The 10th Street galleries was a collective term for the co-operative galleries that operated mainly in the East Village on the east side of Manhattan, in New York City in the 1950s and 1960s. The galleries were artist run and generally operated on very low budgets, often without any staff. Some artists became members of more than one gallery. The 10th Street galleries were an avant-garde alternative to the Madison Avenue and 57th Street galleries that were both conservative and highly selective.

History

The Neighborhood 
In New York City, from the early 1950s through the mid-1960s (and beyond), many galleries began as an outgrowth of an artistic community that had sprung up in a particular area of downtown Manhattan. The streets between 8th Street and 14th Street between Fifth and Third Avenues attracted many serious painters and sculptors where studio and living space could be found at a relatively inexpensive cost. Author Morgan Falconer describes it this way for the Royal Academy of Art Blog:[A]rtists lived and worked around them" ... and although "[t]he backdrop was dull – pool rooms, an employment agency, a metal-stamping factory – but the mood lively and do-it-yourself.... One visitor to a group show in 1951 remembered sheltering from the summer heat under a sign painted by Kline.... By day the artists would work, by night they would frequent "The Club", their private talking-shop, or dance in someone's studio – the tango, the jitterbug, even the kazatsky, the Russian folk dance beloved by Communists and Russophiles in the 1930s. Finding the audience for vanguard contemporary art to be small and the venues in which to show few, artists began to band together to launch and maintain galleries as a solution to the lack of other showing opportunities. Thus began a neighborhood in which several (some now legendary) co-operative galleries were formed, and a few non co-operative galleries as well.

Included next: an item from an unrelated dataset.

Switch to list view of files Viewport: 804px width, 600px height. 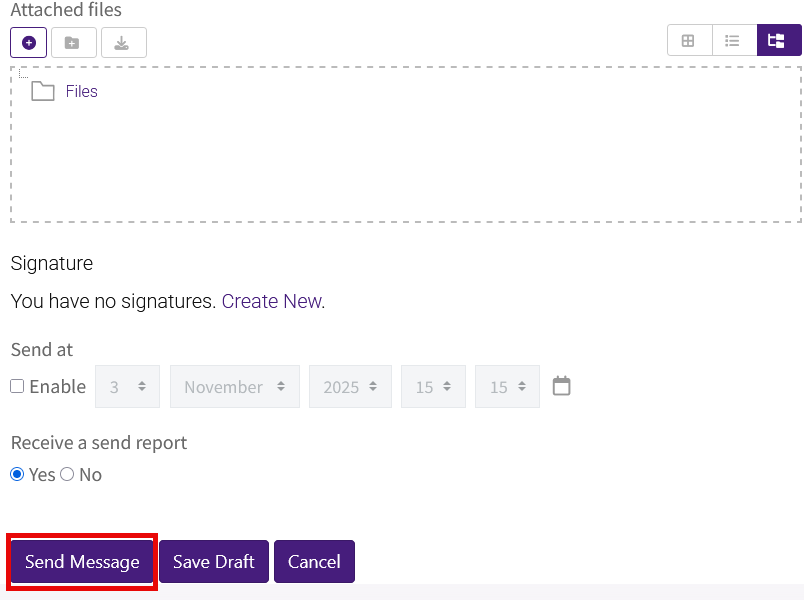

Many of the artists who showed in these galleries, which are often referred to as the 10th Street Co-ops or the 10th Street Scene, have since become well known. Other artists who showed in these galleries are still under known, but in many cases have continued to work with zeal and dedication whether or not they are now famous. Some of the most well-known galleries that made the area what it was were: the Tanager Gallery, The March Gallery, The Hansa Gallery, The Brata Gallery, The James Gallery, The Phoenix Gallery, The Camino Gallery, and the Area Gallery. Although the 10th Street galleries have almost all closed, the Phoenix Gallery remains albeit in a new location and with a new membership.

The Artists 
"Approximately 250 artists were dues-paying members of these co-operative galleries between 1952 and 1962. More than 500 artists and possibly close to 1000 artists exhibited on Tenth Street during those years." Several older and more established artists such as Willem de Kooning, Franz Kline and Milton Resnick maintained studios nearby, and often served a supporting role for the many younger artists who gravitated to this scene.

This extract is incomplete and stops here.